▶ THE PROBLEM
Lines in which "agent" appears should be pulled from the data below.

▶ DATA SUPPLIED

■ ■ ■ ■

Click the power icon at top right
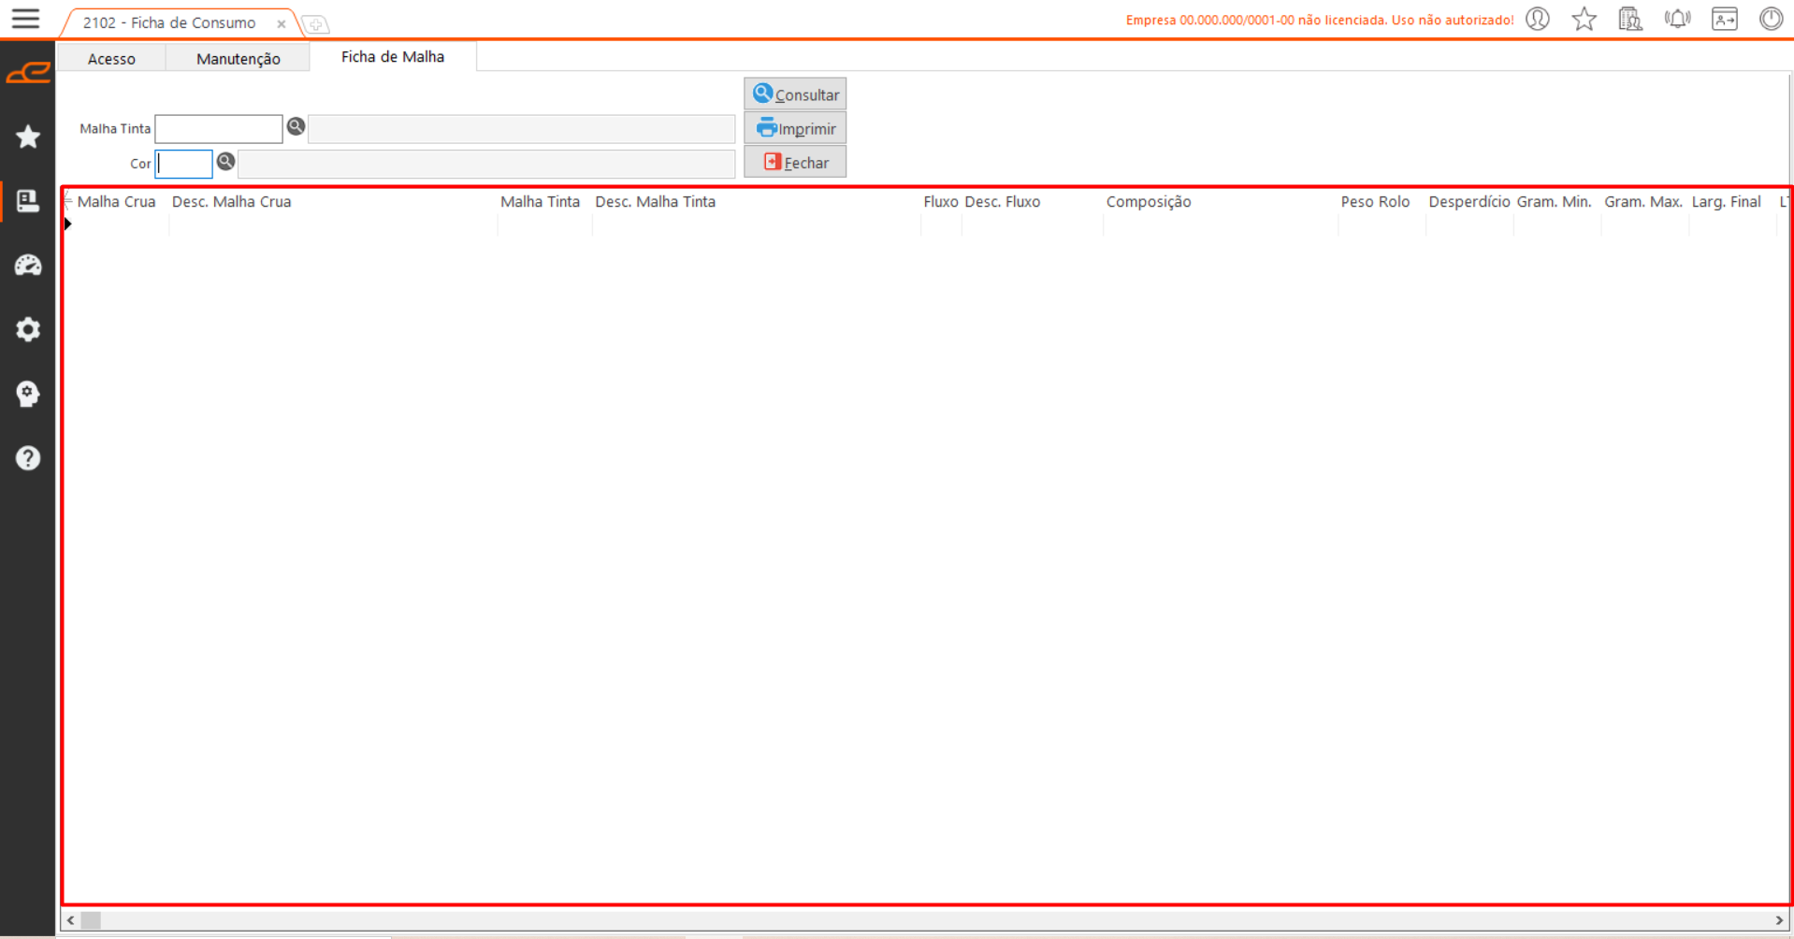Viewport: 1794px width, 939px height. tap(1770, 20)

■ ■ ■ ■

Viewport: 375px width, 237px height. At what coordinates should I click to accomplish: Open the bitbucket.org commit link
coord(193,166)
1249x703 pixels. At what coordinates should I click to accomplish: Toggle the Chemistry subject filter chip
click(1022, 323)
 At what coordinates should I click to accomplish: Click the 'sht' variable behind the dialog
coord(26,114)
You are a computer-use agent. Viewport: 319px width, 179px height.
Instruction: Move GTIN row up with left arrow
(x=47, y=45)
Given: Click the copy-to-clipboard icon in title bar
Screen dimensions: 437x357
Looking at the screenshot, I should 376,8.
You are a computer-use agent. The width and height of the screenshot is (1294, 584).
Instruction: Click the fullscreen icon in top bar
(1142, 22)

■ ■ ■ ■

▶ PROBLEM SOLUTION
You are a computer-use agent. Viewport: 319px width, 179px height.
You are a computer-use agent. The width and height of the screenshot is (1294, 584).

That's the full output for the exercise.